**Task to carry out**
Nothing beyond the line containing "This screenshot has height=466, width=906." is to be printed; print exactly each line from the start of the records below through that line, leaving out pictures.
/---
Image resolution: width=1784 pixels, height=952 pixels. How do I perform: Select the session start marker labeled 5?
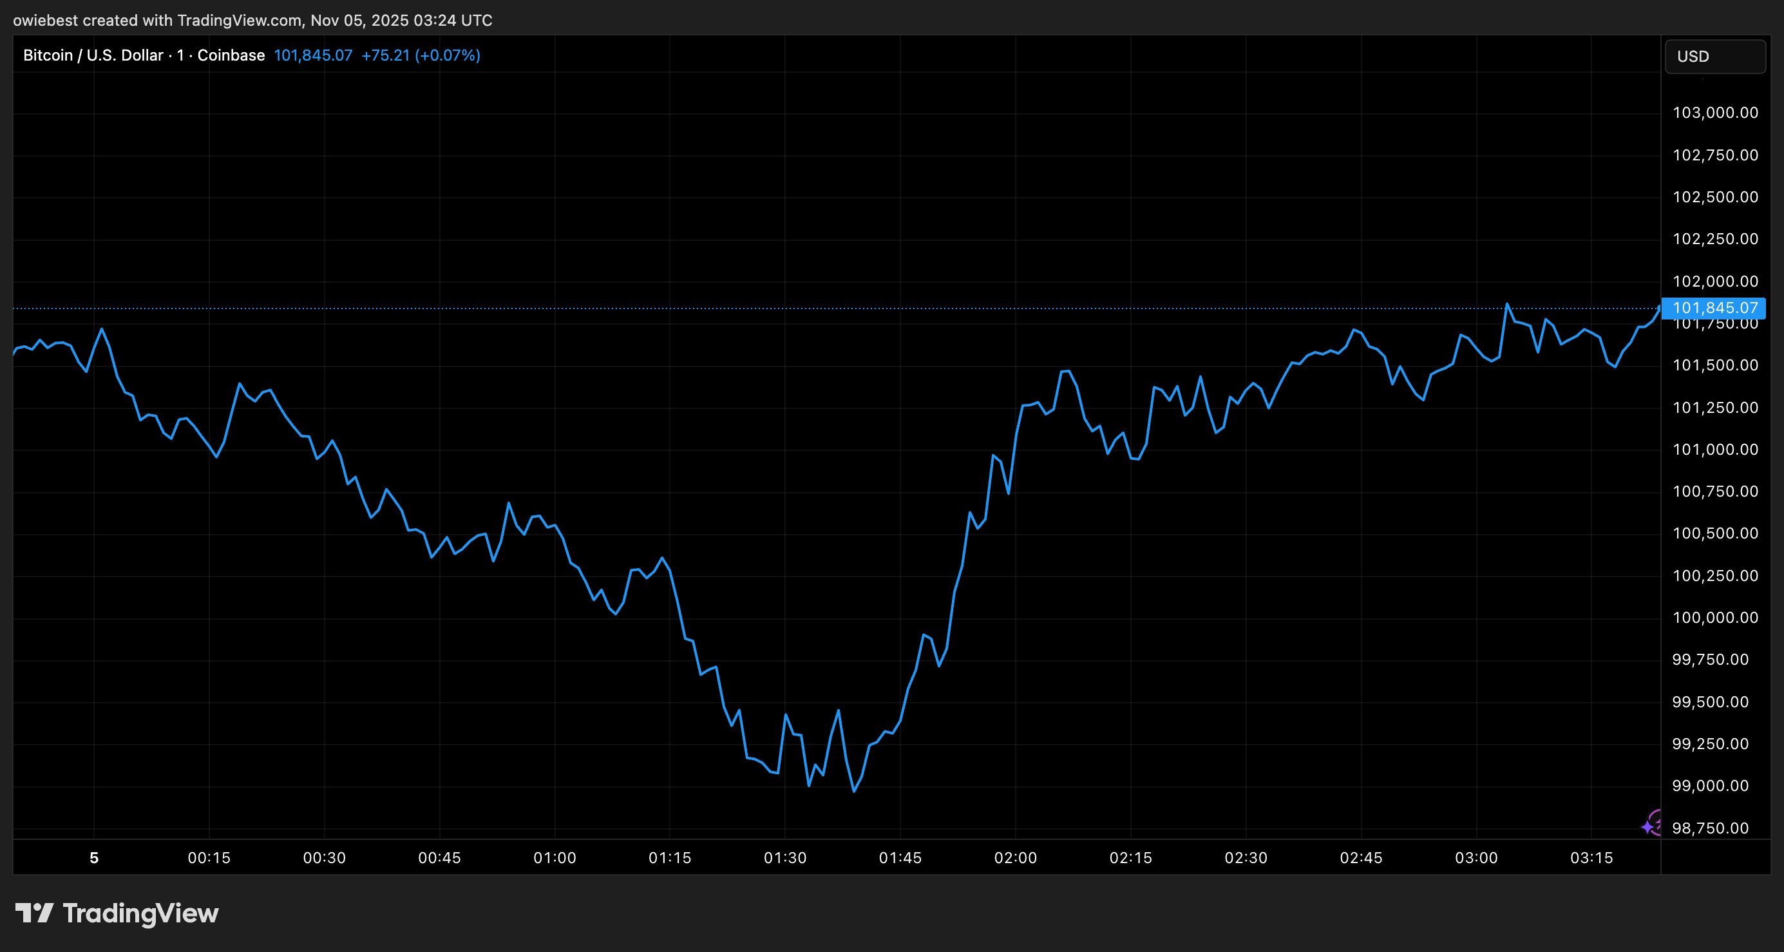pyautogui.click(x=93, y=857)
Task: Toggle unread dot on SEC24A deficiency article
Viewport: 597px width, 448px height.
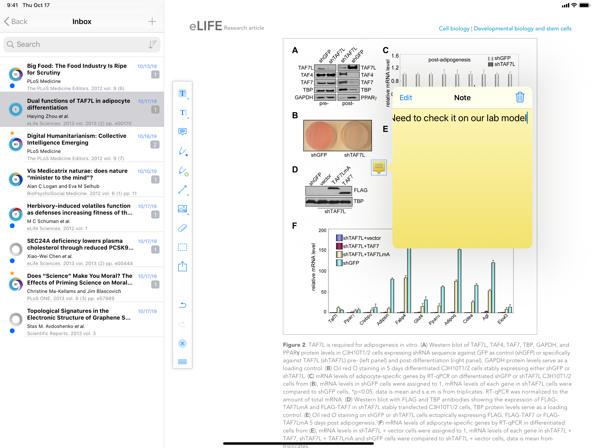Action: (12, 261)
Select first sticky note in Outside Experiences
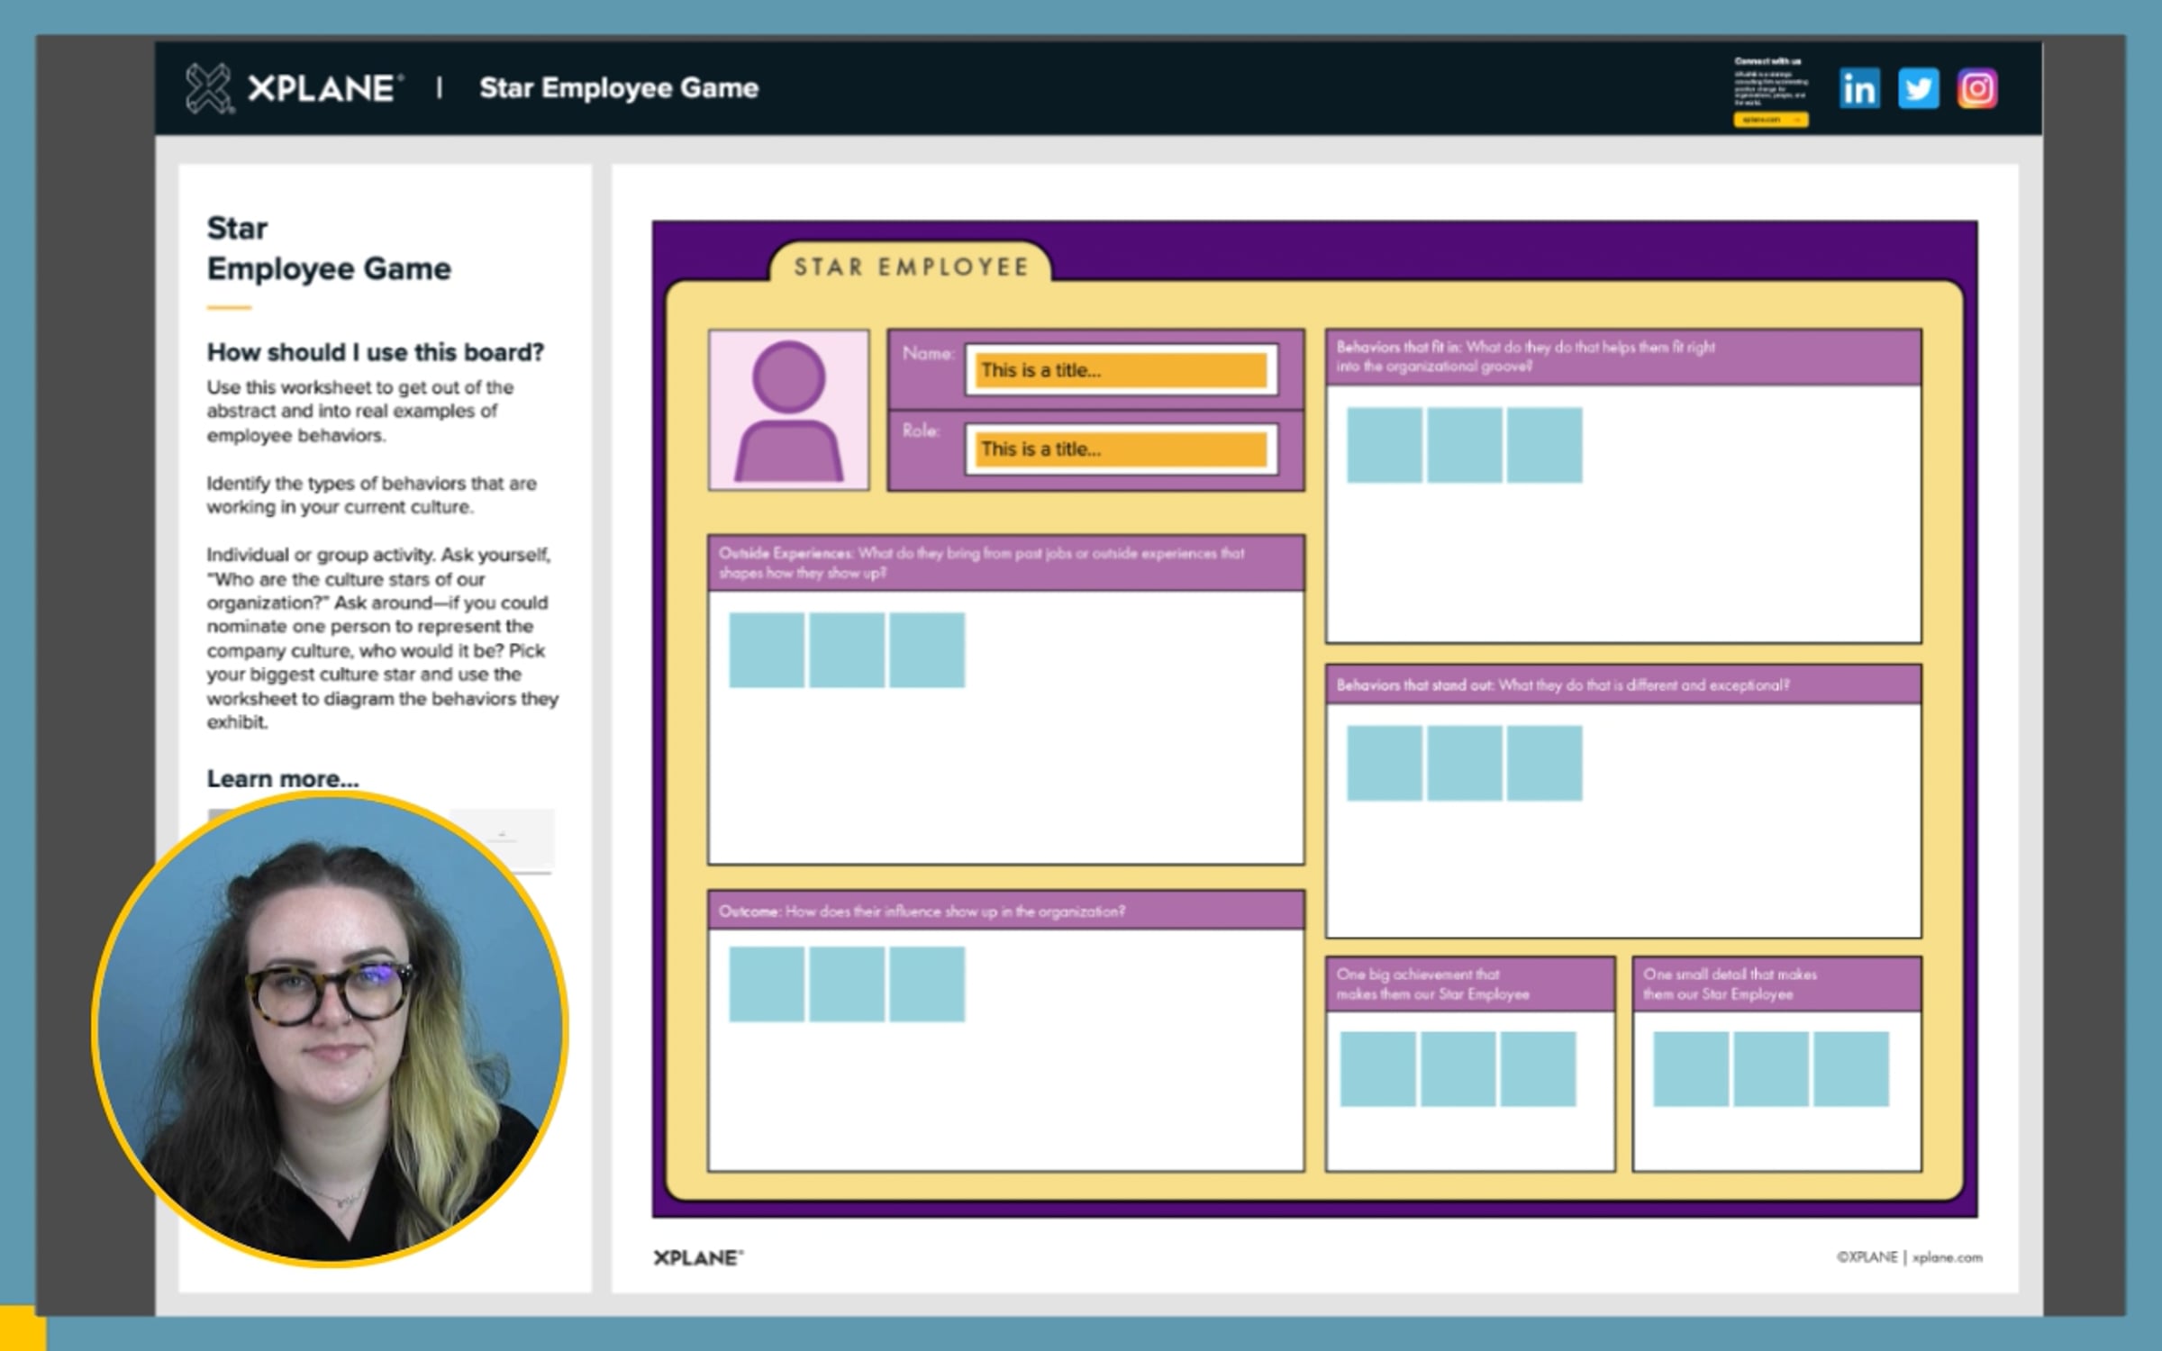The height and width of the screenshot is (1351, 2162). (x=766, y=650)
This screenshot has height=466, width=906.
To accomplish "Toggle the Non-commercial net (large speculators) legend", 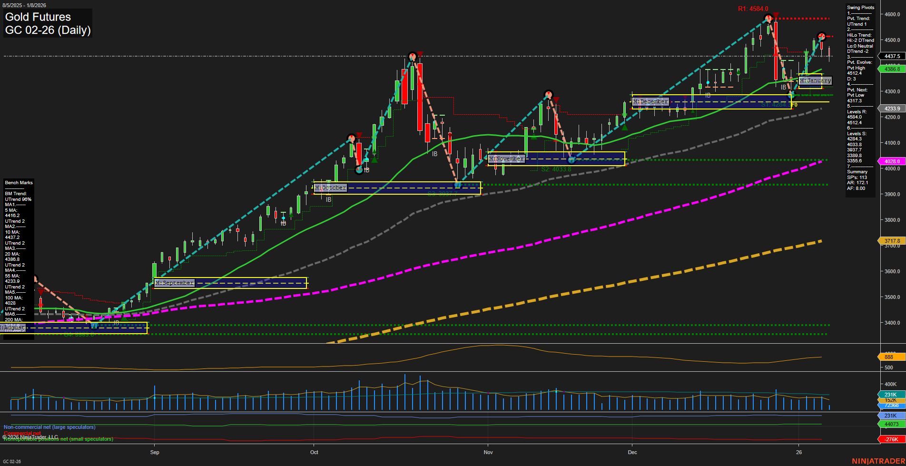I will [x=49, y=427].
\---
**Solution**
Image resolution: width=1784 pixels, height=952 pixels. How do I perform: Select the session start marker labeled 5?
pyautogui.click(x=93, y=857)
Task: Toggle unread dot on SEC24A deficiency article
Viewport: 597px width, 448px height.
Action: (12, 261)
Select first sticky note in Outside Experiences
The height and width of the screenshot is (1351, 2162). (x=766, y=650)
This screenshot has height=466, width=906.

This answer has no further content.